[WHAT THE EXERCISE ASKS] All that should be output is the block of lines below from the line with "M1CPS - M1 CCSN" to the line with "M2MM - Mathématiques", both included, exactly as written.

[DATA SECTION]
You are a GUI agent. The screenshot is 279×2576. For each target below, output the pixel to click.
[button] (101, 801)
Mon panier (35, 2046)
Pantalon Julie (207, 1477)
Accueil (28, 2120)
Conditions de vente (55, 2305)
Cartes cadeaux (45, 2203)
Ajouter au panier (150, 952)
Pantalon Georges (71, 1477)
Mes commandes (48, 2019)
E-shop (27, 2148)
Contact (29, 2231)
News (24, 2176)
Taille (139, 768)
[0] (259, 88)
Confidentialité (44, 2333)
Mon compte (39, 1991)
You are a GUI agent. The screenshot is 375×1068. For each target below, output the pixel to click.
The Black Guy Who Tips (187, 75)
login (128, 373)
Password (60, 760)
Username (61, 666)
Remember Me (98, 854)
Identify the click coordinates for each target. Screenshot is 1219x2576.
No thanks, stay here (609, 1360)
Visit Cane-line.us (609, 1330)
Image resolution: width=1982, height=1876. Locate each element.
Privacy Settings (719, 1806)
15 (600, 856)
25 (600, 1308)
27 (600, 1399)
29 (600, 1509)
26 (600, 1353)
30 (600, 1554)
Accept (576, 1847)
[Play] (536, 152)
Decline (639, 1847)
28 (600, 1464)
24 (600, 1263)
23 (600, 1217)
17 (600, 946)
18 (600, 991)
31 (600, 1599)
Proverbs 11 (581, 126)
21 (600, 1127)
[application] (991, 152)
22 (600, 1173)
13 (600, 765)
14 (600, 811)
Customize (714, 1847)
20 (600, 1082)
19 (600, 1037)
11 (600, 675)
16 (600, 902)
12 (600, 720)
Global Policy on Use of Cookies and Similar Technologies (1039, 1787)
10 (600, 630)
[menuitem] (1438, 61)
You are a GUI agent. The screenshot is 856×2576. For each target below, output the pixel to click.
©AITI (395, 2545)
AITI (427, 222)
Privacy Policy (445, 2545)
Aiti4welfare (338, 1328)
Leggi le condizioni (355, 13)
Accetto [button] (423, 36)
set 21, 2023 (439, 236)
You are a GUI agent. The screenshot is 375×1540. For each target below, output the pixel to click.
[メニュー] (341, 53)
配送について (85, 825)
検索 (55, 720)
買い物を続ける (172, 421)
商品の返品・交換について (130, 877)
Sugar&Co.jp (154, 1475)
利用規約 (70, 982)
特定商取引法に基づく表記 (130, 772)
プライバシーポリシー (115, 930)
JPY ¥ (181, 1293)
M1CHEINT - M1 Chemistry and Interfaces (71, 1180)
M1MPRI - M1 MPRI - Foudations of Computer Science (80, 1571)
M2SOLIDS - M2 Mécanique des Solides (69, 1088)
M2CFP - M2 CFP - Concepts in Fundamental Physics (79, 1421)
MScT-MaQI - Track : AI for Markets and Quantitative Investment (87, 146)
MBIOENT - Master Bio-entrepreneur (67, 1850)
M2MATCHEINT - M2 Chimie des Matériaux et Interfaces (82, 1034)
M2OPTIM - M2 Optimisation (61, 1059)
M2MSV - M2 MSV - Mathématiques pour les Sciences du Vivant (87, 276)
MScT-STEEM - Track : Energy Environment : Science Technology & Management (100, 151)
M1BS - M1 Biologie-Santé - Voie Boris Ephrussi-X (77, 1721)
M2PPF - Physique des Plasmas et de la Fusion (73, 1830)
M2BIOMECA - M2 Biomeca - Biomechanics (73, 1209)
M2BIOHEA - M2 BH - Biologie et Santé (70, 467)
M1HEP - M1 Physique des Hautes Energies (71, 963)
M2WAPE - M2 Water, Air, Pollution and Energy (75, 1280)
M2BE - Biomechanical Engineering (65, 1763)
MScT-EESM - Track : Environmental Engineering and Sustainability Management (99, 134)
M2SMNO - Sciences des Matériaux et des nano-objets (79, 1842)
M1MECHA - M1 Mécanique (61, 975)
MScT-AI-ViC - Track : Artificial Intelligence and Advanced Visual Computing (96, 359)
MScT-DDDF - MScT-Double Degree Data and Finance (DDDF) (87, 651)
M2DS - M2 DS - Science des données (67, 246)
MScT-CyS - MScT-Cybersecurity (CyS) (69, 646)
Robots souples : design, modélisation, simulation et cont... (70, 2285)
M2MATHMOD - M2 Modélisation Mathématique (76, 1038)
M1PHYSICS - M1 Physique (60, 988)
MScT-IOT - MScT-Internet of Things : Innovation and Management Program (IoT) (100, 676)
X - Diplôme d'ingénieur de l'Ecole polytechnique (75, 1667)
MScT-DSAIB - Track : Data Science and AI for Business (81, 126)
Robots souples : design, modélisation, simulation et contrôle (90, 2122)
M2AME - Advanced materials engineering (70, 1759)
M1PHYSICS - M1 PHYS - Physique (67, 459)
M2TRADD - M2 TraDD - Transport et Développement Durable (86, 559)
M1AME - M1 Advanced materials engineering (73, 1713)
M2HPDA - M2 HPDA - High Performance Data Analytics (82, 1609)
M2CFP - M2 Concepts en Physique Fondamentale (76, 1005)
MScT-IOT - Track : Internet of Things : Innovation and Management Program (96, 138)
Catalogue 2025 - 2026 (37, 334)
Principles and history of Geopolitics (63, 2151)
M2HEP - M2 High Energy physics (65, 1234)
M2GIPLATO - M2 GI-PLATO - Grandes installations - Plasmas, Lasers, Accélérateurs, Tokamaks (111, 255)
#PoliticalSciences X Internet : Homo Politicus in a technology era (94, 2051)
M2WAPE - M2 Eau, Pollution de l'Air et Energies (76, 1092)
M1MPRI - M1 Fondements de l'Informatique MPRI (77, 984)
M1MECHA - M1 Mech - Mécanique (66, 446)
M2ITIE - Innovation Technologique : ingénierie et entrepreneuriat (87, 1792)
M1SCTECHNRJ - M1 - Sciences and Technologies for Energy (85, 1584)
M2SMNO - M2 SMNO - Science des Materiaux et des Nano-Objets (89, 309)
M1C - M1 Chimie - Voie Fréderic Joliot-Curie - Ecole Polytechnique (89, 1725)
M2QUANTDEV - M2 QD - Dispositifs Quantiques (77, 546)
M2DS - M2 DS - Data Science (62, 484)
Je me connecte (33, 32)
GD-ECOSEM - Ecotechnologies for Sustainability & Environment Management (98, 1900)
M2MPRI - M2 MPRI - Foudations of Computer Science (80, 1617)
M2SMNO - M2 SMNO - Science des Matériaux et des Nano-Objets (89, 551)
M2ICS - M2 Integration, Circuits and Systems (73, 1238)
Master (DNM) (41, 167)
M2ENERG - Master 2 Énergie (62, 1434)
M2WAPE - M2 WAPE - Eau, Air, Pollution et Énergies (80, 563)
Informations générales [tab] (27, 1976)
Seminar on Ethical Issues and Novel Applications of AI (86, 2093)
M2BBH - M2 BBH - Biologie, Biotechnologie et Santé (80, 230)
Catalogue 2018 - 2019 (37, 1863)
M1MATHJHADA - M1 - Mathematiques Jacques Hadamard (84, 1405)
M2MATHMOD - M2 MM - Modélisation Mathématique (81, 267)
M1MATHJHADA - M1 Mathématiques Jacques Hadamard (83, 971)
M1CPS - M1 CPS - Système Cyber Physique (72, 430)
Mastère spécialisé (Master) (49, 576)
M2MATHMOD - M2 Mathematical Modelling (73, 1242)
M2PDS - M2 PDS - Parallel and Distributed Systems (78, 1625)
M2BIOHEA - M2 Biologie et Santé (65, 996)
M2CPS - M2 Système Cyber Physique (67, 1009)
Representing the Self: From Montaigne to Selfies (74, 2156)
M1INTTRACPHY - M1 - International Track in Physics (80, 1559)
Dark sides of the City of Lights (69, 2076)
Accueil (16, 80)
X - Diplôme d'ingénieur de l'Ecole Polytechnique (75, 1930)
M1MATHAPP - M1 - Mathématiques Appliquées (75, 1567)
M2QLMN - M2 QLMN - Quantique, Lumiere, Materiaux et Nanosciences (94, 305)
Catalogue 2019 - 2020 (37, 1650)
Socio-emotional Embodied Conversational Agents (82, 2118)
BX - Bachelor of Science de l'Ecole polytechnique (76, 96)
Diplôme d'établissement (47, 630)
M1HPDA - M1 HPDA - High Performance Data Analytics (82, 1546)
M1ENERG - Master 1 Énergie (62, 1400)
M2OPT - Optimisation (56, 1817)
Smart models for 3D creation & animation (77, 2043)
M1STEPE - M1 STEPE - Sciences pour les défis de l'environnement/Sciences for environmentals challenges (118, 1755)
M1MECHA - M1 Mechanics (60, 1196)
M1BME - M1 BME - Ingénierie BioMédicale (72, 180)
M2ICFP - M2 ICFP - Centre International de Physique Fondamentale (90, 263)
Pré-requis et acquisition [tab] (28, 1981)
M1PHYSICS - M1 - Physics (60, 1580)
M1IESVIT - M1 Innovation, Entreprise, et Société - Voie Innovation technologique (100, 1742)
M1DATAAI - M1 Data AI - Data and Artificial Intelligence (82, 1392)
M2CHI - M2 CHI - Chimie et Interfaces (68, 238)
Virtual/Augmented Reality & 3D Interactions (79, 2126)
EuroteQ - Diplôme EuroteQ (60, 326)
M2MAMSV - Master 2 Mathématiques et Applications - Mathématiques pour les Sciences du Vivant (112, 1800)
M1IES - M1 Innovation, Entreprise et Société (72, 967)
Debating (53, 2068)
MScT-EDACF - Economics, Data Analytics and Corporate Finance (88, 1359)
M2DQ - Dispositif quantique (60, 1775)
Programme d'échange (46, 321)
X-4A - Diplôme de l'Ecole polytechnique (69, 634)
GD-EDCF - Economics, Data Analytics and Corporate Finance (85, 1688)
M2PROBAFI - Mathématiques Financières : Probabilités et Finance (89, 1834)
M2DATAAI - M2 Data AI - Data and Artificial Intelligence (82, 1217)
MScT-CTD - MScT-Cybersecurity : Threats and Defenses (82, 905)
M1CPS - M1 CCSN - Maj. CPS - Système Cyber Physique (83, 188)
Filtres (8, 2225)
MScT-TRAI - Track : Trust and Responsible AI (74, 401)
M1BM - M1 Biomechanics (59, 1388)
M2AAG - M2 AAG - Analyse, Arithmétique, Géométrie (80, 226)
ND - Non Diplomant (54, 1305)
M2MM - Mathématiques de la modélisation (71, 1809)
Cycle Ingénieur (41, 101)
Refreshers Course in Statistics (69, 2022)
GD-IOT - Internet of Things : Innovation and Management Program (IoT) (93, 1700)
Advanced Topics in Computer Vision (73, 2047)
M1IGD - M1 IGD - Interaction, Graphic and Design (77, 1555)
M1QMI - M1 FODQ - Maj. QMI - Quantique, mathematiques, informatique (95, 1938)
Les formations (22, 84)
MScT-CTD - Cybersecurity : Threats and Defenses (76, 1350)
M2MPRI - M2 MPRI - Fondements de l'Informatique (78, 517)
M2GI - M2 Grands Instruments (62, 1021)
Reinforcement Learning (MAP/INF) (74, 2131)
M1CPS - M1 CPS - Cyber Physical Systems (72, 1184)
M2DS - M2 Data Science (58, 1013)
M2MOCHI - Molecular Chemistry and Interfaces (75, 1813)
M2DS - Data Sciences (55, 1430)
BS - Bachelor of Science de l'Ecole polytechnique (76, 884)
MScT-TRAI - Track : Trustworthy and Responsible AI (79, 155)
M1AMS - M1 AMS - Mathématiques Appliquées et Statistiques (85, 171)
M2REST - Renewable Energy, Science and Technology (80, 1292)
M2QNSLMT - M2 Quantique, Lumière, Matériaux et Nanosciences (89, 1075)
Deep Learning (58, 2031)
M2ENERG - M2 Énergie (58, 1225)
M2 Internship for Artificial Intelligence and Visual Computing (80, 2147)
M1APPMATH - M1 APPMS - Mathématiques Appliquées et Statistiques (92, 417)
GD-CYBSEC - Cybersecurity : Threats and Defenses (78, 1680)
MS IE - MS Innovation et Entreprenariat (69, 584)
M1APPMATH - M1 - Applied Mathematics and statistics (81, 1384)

[ANSWER TO THIS TASK]
M1CPS - M1 CCSN - Maj. CPS - Système Cyber Physique (83, 188)
Filtres (8, 2225)
MScT-TRAI - Track : Trust and Responsible AI (74, 401)
M1BM - M1 Biomechanics (59, 1388)
M2AAG - M2 AAG - Analyse, Arithmétique, Géométrie (80, 226)
ND - Non Diplomant (54, 1305)
M2MM - Mathématiques de la modélisation (71, 1809)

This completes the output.